As reported online by the Richmond Times Dispatch, VCU Health will anchor a new venture by Capital City Partners in downtown Richmond’s Public Safety Building at 500 N. 10th Street.
The conclusion comes four months after the Richmond City Council unanimously agreed to sell the nearly 70-year-old building for $3.5 million.
Capital City Partners said it would begin demolishing the building on the 3-acre property soon to make room for a $325 million, 500,000-square-foot tower development that will be anchored by VCU Health.
In addition to 150,000 square feet of VCU Health office space, the mixed-use development will feature lodging provided by Ronald McDonald House Charities and The Doorways for patients and their families, a VCU Health-operated child care center, 20,000 square feet of ground-level retail space, 90,000 square feet of Class A office space and more than 1,200 parking spaces.
City officials said earlier this year that the Public Safety Building is in poor condition, generates no tax revenue and costs the city about $390,000 annually.
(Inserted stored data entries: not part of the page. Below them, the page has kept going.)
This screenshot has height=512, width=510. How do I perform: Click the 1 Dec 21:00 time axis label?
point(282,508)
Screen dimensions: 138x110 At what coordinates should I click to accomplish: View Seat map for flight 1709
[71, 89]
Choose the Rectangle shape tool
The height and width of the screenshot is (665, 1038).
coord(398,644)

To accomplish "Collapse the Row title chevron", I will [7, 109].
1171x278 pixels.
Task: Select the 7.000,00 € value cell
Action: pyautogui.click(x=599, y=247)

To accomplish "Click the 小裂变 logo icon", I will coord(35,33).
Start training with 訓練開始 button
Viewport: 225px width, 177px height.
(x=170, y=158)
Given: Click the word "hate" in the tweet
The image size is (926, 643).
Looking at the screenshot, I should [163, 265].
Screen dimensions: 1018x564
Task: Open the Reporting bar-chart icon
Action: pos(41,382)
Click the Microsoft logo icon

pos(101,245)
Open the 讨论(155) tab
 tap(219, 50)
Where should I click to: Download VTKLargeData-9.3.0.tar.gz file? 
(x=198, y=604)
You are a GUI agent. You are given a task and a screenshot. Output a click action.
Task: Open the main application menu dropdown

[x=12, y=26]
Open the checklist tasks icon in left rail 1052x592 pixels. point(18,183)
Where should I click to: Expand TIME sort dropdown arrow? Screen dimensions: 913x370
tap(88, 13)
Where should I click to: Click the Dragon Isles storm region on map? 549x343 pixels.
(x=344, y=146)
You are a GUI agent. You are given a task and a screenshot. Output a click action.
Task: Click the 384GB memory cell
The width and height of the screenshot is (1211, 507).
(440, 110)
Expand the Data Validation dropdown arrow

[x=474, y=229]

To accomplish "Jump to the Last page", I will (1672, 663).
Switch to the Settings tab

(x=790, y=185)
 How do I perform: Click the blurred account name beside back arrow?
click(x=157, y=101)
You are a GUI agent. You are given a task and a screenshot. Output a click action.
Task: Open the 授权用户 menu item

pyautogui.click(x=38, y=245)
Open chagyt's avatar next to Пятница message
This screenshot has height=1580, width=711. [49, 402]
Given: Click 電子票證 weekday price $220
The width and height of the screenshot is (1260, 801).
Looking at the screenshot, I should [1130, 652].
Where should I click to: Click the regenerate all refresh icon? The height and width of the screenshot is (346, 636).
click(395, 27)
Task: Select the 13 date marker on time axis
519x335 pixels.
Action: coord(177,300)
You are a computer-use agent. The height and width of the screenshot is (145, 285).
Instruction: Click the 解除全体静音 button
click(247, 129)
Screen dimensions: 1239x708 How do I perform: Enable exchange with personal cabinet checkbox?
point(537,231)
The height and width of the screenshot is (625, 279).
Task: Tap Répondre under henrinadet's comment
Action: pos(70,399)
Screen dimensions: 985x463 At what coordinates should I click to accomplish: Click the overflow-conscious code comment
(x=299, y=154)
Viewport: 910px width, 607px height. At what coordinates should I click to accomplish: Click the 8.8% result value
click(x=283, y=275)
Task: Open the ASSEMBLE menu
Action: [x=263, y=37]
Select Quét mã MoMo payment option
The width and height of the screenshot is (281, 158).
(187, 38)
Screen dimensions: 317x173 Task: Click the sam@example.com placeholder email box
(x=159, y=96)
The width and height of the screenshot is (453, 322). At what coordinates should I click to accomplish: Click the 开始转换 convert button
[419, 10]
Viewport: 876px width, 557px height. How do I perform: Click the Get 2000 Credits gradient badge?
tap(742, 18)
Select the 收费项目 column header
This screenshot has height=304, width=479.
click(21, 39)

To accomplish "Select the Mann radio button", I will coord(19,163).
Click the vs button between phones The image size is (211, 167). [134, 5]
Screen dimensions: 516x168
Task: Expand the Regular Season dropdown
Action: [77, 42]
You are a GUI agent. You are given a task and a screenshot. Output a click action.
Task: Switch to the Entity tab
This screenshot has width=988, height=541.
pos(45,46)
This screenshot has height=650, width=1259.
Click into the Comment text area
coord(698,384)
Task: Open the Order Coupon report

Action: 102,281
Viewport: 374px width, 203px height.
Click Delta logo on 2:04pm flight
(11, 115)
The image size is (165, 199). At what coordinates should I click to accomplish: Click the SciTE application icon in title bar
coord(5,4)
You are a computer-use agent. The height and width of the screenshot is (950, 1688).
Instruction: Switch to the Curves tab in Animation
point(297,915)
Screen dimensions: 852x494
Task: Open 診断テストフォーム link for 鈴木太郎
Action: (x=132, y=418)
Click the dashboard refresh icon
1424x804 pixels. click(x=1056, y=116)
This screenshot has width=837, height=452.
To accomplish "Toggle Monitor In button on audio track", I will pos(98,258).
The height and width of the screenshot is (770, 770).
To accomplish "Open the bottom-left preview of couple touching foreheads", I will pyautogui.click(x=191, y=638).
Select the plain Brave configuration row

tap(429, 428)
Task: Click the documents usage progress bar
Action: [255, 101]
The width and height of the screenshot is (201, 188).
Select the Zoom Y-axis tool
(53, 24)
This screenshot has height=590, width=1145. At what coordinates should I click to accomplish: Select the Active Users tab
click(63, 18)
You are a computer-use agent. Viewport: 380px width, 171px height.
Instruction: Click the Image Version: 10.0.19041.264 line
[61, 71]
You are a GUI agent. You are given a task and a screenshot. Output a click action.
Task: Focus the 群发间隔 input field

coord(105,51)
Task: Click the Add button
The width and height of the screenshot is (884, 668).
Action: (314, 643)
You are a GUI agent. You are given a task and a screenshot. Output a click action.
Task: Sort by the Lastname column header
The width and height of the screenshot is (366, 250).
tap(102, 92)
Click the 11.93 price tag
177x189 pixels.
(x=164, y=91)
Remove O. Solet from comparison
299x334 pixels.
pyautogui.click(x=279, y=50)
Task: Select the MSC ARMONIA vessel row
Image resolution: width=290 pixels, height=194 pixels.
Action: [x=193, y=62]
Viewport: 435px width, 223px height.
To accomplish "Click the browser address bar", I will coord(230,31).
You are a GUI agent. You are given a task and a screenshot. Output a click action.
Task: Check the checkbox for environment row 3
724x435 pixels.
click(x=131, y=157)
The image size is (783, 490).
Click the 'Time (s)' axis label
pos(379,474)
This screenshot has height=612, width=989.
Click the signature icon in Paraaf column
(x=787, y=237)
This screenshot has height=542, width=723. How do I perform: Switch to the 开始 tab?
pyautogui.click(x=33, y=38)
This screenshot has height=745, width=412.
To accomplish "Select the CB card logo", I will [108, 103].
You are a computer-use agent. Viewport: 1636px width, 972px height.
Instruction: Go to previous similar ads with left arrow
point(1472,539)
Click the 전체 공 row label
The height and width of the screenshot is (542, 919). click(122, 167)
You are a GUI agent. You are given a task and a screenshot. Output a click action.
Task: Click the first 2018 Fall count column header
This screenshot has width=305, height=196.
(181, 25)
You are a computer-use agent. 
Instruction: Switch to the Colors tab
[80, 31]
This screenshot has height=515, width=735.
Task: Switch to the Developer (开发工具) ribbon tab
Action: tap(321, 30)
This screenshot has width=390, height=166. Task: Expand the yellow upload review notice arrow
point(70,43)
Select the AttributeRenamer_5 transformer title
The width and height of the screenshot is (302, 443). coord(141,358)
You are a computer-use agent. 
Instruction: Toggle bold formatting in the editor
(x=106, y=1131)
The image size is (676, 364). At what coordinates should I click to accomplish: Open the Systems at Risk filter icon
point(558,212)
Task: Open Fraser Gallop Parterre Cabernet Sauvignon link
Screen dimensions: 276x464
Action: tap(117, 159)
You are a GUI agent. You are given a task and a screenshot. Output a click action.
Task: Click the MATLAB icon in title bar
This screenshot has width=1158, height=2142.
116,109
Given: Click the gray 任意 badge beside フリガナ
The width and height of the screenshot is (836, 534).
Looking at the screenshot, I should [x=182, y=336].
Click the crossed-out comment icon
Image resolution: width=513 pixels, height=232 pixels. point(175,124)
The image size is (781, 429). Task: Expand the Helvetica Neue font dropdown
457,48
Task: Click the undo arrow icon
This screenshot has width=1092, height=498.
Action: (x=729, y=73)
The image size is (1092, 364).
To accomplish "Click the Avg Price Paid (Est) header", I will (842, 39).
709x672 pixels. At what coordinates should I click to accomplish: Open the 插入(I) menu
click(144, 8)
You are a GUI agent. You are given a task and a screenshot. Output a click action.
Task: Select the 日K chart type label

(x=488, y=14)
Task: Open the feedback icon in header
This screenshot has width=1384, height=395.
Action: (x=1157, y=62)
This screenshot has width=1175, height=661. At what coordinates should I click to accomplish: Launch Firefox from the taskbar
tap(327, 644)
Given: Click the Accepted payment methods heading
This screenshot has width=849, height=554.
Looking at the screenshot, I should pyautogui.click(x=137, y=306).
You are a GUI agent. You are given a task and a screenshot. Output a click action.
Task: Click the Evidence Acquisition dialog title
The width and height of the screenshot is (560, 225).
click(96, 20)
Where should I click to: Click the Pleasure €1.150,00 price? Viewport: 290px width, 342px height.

The city estimates that needed repairs and maintenance would cost about $21 million.
The city expects the redeveloped property will generate $16.8 million for the city’s general fund over the next decade and nearly $60 million from real estate taxes alone over 25 years.
Capital City Partners has hired the Philadelphia-based architects KieranTimberlake and the local architecture firm SMBW. The contractor for the project is DPR Construction with Canterbury Enterprises.
“As downtown begins to rebound from the challenges of the past year, we know this project will breathe new life into a critical urban core and ensure Richmond’s key healthcare and support institutions are operating at full strength,” Susan Eastridge and Michael Hallmark, the co-developers of the project for Capital City Partners, said in the release.
“We thank the City for their support of this project and we look forward to helping our partners at VCU Health, The Doorways, and Ronald McDonald House Charities expand their services to patients and families.”